2005 · The NSA's Domestic Surveillance
The front page of the Dec. 16, 2005 New York Times reported that in 2002, the National Security Agency began monitoring the international phone calls and e-mails of some U.S. residents, in secret and without a court warrant, to uncover possible connections to terrorist organizations. The Times had held the story for a year at the government's request, and its publication on the same day as a scheduled vote on the renewal of the Patriot Act led The Washington Post, Washington Times and others to question the paper's motives. On Dec. 17, President Bush acknowledged authorizing the program, defended its legality and called the revelations "shameful." Later that month, the Department of Justice opened an investigation into who had leaked information. U.S. District Judge Anna Diggs Taylor ruled in August of 2006 that the program was illegal, and although the Bush administration expected the decision to be overturned on appeal, on Jan. 17, 2007, Attorney General Alberto Gonzales announced that the program would be overseen by a Foreign Intelligence Surveillance Act (FISA) court.

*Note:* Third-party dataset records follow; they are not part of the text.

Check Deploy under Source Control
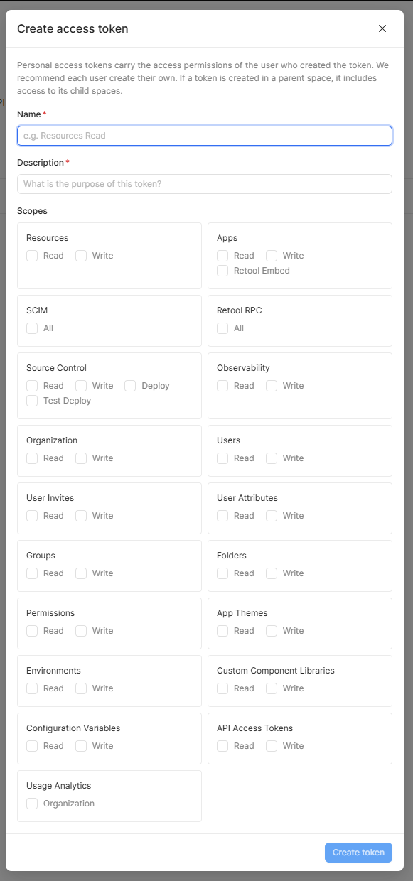 click(x=130, y=386)
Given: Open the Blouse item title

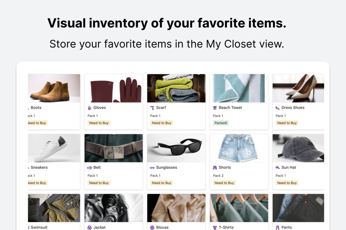Looking at the screenshot, I should coord(162,228).
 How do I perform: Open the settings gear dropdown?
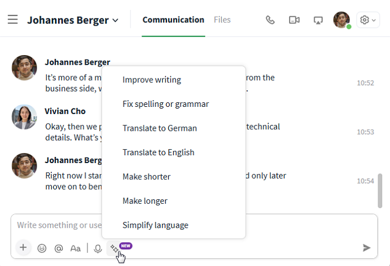pyautogui.click(x=368, y=20)
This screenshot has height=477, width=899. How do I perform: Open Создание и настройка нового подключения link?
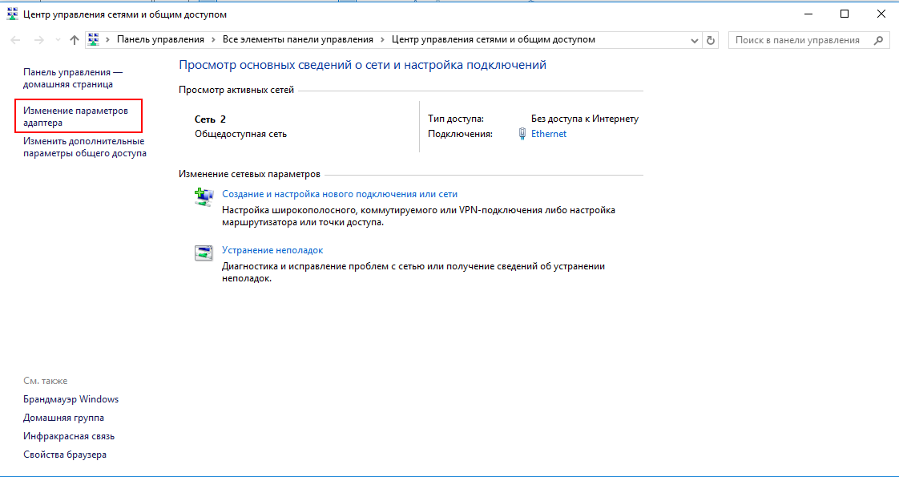(340, 194)
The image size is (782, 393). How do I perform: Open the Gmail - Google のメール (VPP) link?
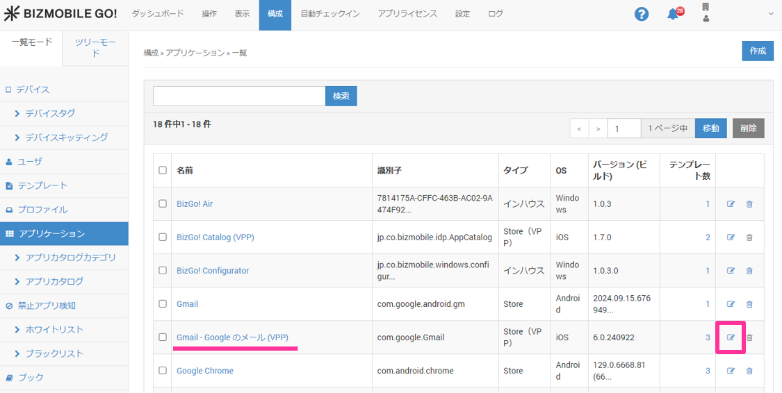232,337
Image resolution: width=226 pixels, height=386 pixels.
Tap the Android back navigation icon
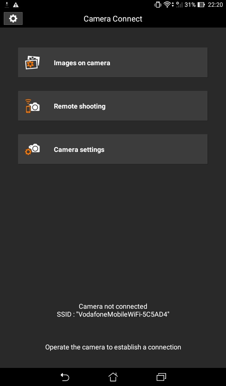pyautogui.click(x=65, y=377)
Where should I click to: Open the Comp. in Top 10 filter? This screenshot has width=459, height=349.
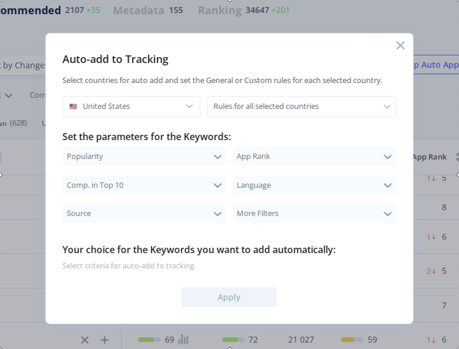click(x=144, y=185)
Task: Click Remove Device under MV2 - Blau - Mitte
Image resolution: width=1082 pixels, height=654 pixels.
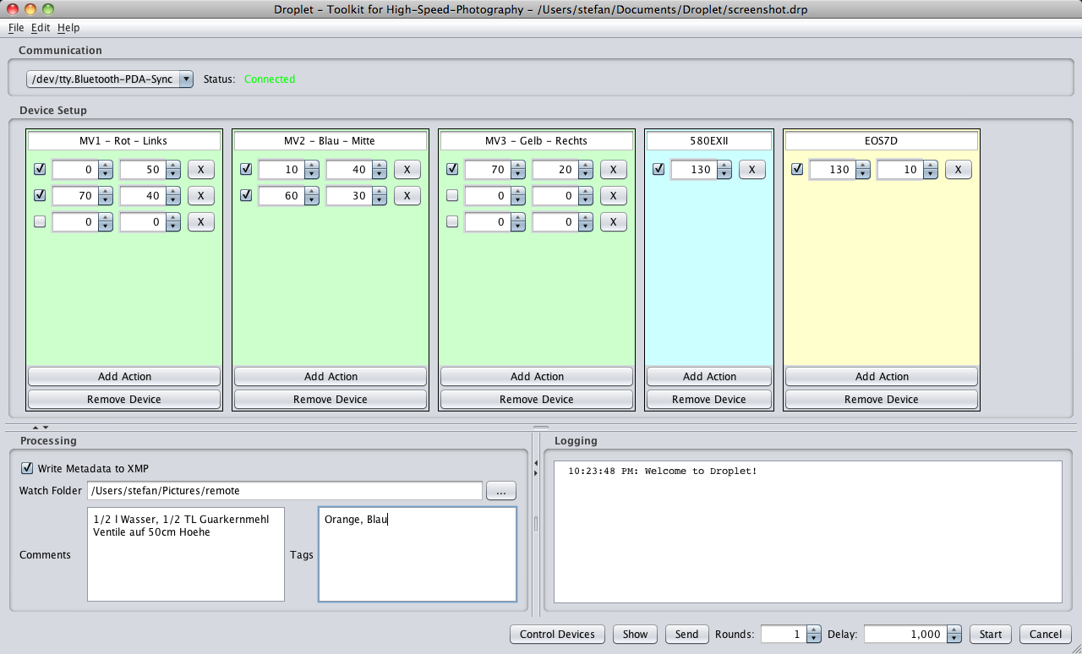Action: pos(331,400)
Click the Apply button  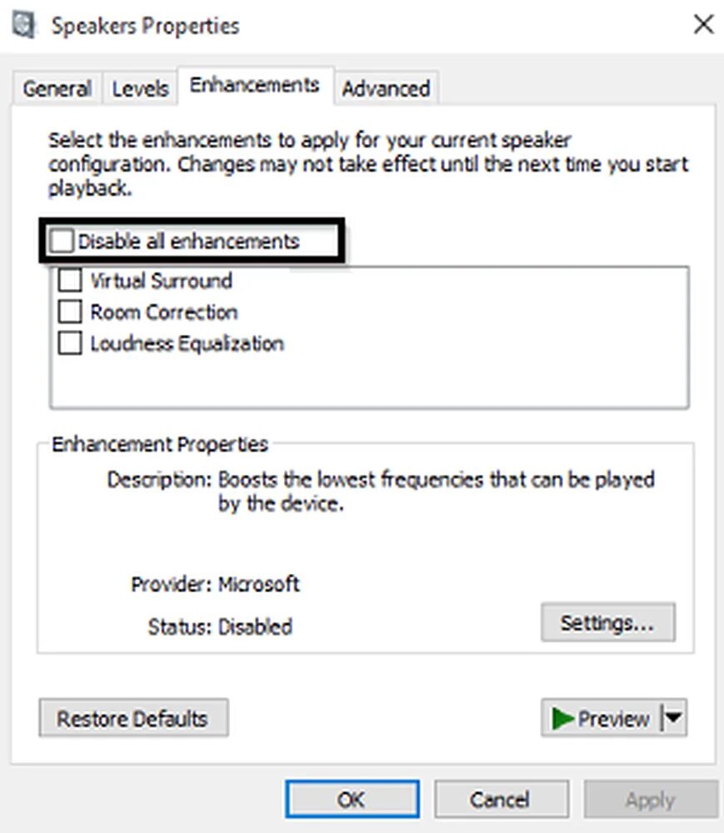tap(651, 799)
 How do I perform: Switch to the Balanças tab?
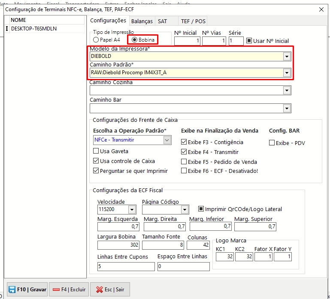142,21
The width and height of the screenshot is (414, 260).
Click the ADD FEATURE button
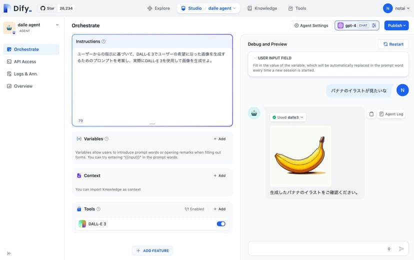click(153, 251)
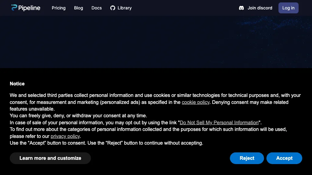Image resolution: width=312 pixels, height=175 pixels.
Task: Click Do Not Sell My Personal Information
Action: (219, 123)
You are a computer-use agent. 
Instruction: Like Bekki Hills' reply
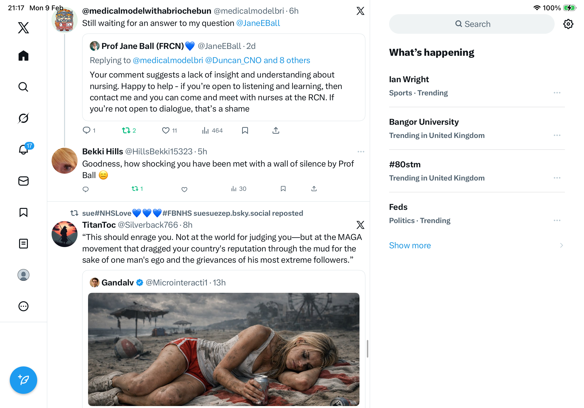pos(184,189)
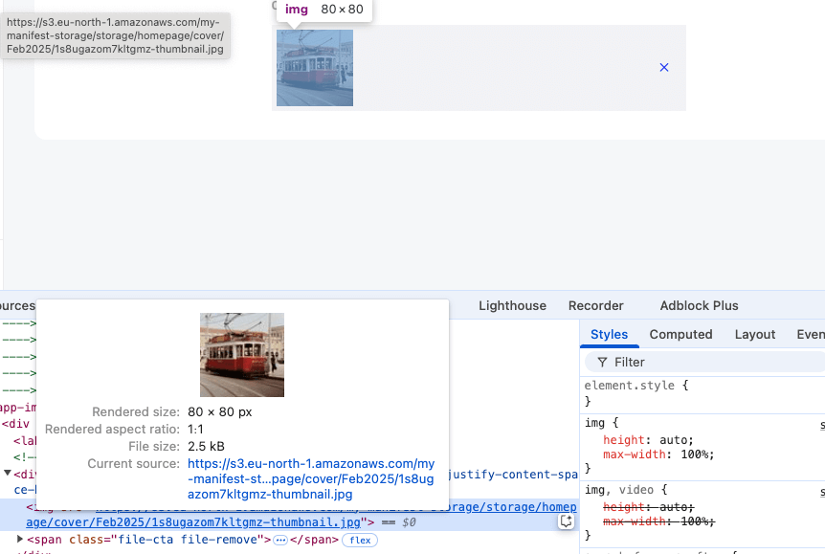Open the Styles tab
The width and height of the screenshot is (825, 554).
[x=609, y=334]
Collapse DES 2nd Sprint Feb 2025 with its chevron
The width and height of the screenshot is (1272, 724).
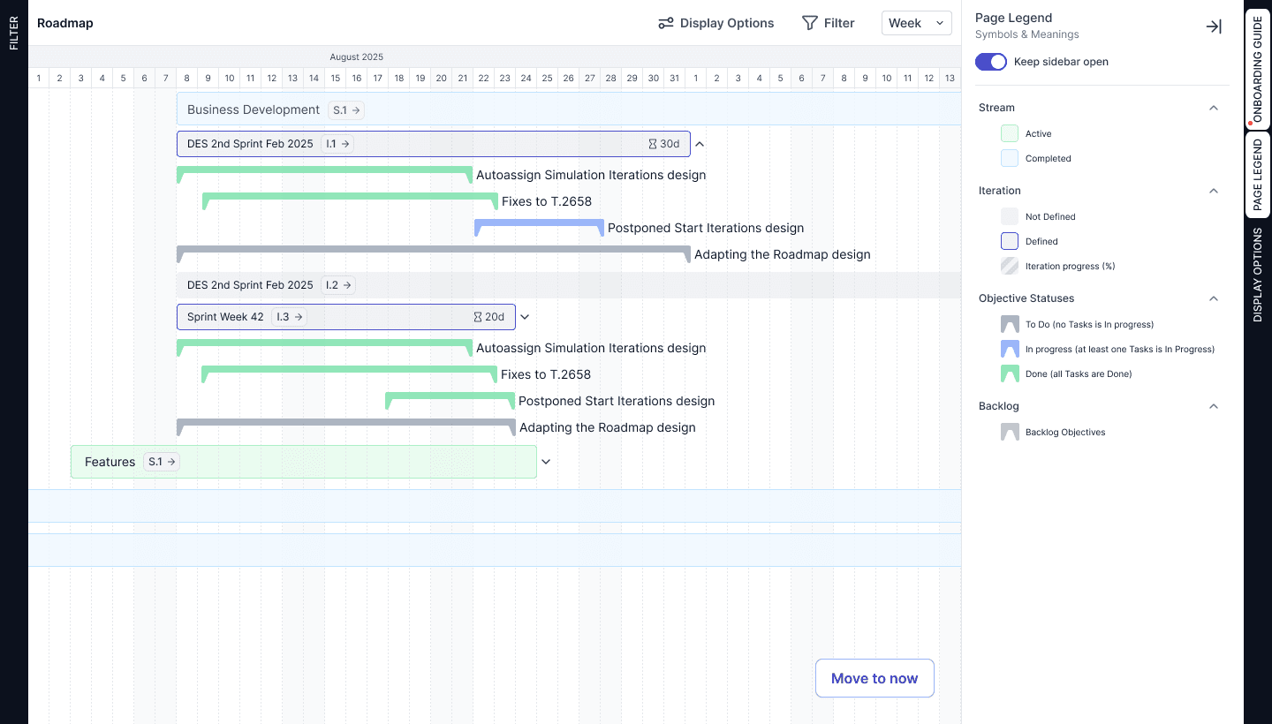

2006 · The SWIFT Financial Monitoring Program
On June 23, 2006, The New York Times revealed that in 2001, the Bush administration began secretly monitoring financial transactions between people within the U.S. and others overseas. Using what the Times called "broad administrative subpoenas," the CIA and Treasury Department accessed files at the Society for Worldwide Interbank Financial Telecommunication (SWIFT), a Belgian financial hub, to pursue leads to terrorists. President Bush called the Times disclosure "disgraceful," the House passed a resolution condemning the press outlets that ran the story, and Rep. Peter King (R-N.Y.), chairman of the House Homeland Security Committee, wrote the Attorney General formally requesting that the Times be investigated for possible criminal prosecution under the Espionage Act -- the same law the Nixon administration had used in trying to prevent the publication of the Pentagon Papers. New York Times Executive Editor Bill Keller defended the decision, and said that he took the government's arguments against publishing seriously but found them unconvincing. Times Public Editor Byron Calame initially supported the Times' story, but in October of 2006, he withdrew that support, citing the care with which the government executed the program. The program remains active. However in February 2007, an EU regulatory body said that SWIFT's cooperation is a violation of privacy restrictions and urged the European Central Bank to intervene.